_REQUIREMENTS_.
1. Sum up the ConfigMgr 2012 post in two sentences.
2. According to the ConfigMgr 2012 post, why didn't the fix from the author's earlier, similar case apply this time? Answer in one to three sentences.
3. Pick up the ConfigMgr 2012 post after its last line and keep writing it.

_QUOTED PASSAGE_.
════════════════════

ConfigMgr 2012: OSD Machine Variables not available to task sequence – Post Mortem review

Note: This blog post discusses details of the database for the purposes of understanding and troubleshooting the described scenario. Editing the database directly is unsupported and should be done only when so advised by Microsoft support.

Note: Attempting to trace the following in a production environment can be difficult depending on the amount of activity taking place. An isolated and controlled lab is a far better location to try and do such tracing. In addition, when working to trace specific actions be sure to focus your data collection as much as possible. In other words, when collecting a SQL trace or performance data do so for as brief of time as possible so the amount of data available to review is manageable. With all tracing, remain aware of the time stamps when actions take place.

I ran across an interesting problem the other day that took me a bit to find.  Though the issue was a bit obscure I thought it would be interesting to write up the problem here in the event others come across it and also to show how troubleshooting something like this can be done. 

The problem scenario seemed simple enough – when executing a task sequence, variables that had been defined on the machine object were not being passed into the task sequence but variables defined on the collection were available.  In this case – and jumping ahead just a bit, the machine variable when created are stored in the MEP_MachineVariables table.  These entries were confirmed to be present. 

This was the second time I had seen a problem like this.  The first time was because a script was being used to write the variables to the machine object using the SDK - and the script was acting directly on a child primary.  We adjusted the script to make the variable additions at the CAS and it worked as expected.  This wasn’t the case here because, as stated, the variables were in the proper table.

To properly troubleshoot this issue we first had to decide where the problem was being seen – on the server side or client side.  It seemed logical to start with the client side.  Reviewing the SMSTS.log file during the imaging process we quickly spotted the problem as shown in the log snippet below.

Retrieving collection variable policy.
Downloading policy body {RCA00011}.

<Multiple lines of log processing omitted for brevity>

Parsing Policy Body.
Found 3 collection variables.
Retrieving machine variable policy.

Found 0 machine variables.

════════════════════

_INFORMATION PROVIDED_.
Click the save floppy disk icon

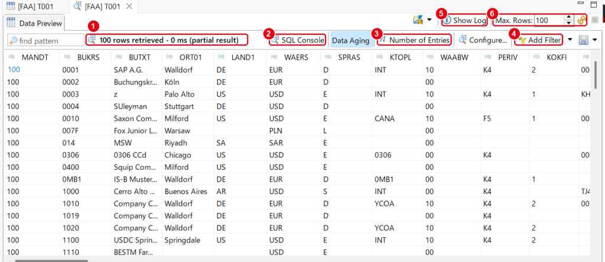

════════════════════

_RESPONSES BY TASK_.
1. Variables defined on the machine object were not being passed into a task sequence, while collection variables were, even though the machine variables were confirmed to be present in the MEP_MachineVariables table. Starting on the client side, the author reviewed the SMSTS.log file during imaging and saw that three collection variables were found but zero machine variables.

2. In the earlier case, a script used the SDK to write the variables directly on a child primary. That was fixed by making the variable additions at the CAS instead. It didn't apply here because the variables were already in the proper table.

3.
If you examine the SMSTS.log file during task sequence execution you will see one of the first actions is to identify all policy applicable to the system and then begin to parse the policy to ensure all needed contents – package files, drivers or variables – are available during execution.  Once applicable policies are identified they are parsed.  In the log snip above we see the section of log where we are checking to see if any collection or machine variables are available.  The first check is for collection variables and, as you can see, immediately after we attempt to retrieve collection policy we start to process it – which means we were able to find policy for collection variables.  Once complete we move on to check for any policy that would contain machine variables and, in this case, we move on immediately and indicate 0 machine variables were found.  Strange, right?  Especially since we know the variables exist in the database tables – but I’m getting ahead of myself.

One thing that should also be clear, or at least inferred, from the log entries is that collection and machine variables are made available to an imaging system through policy.  So, something in the policy acquisition either is broken or there is no policy containing machine variables.  To answer this question requires us to trace the process that requests policy to see if the policy is there at all.  So how do we go about doing that?  A couple of ways which I will describe.  First though, one thing that should be understood at this point is all of the information we need will not be directly on the management point but in the database, which is where the management point looks it up.  So, our tracing will ultimately lead us to the database for details.

To get a handle on what is being requested during the task sequence execution we can look at the management point logs to see which components are active during the request.  Don’t forget to enable verbose and debug logging on the management point – a good practice when troubleshooting at that level as some logs or log contents won’t be available unless the more detailed logging is enabled.  In addition. an excellent too to trace activity against the database is SQL Profiler so we will run that simultaneously.  Remember, keep track of your time stamps during processing as it makes reviewing the logs and trace much easier. 

If we review the time of the request for variables in the SMSTS.log and correlate that to the MP_ logs we will see that one of the active logs at that time is the MP_ClientID which will have a corresponding entry at that time when attempting to query the database for policy.  At the same time we will see activity in the SQL Profiler trace showing what exactly was being executed against the database.  Let’s tie it all together.

From the SMSTS.log we see the following line, note the time.

Retrieving machine variable policy.]LOG]!><time=" 00:20:08.316 +360"

Now, we know that the client utilizes the Management Point for all activity but if we look at the MP_ logs on the management point we don’t see anything that seems useful, even though there is activity in the MP_ClientID log at exactly the time of the SMSTS.log machine policy request.  Based on this we have no choice but to turn to the SQL Profiler trace we captured.

For SQL Profiler remember that all searches are case sensitive so be careful.  If we find the time frame of our client request in our trace we see the only real activity at that time.  There is some extra noise but the key entries are highlighted.

image

A few things to note here.  First, the highlighted activity shows that during this time we are calling several SQL stored procedures.  Note the first group of three procedures looks to be querying for client identity information.  Hmmmm, that sounds familiar.  So that MP_ClientID log that was also active during this time might just have something to do with the flow of activity but that log doesn’t show the detail of the data we are pulling from the database.  If we look further down the trace we see a stored procedure called MP_GetMachinePolicyAssigments.  That looks promising.  And if we look at the details section we see that the stored procedure is acting against the GUID of the client in question.  Remember, in order for OSD to work we must have a client that is KNOWN to the site server – whether that client is one that was imported prior to running the task sequence, as in this case, or one of the existing unknown entries.  If we examine our test client properties we see the GUID’s indeed match up, as shown.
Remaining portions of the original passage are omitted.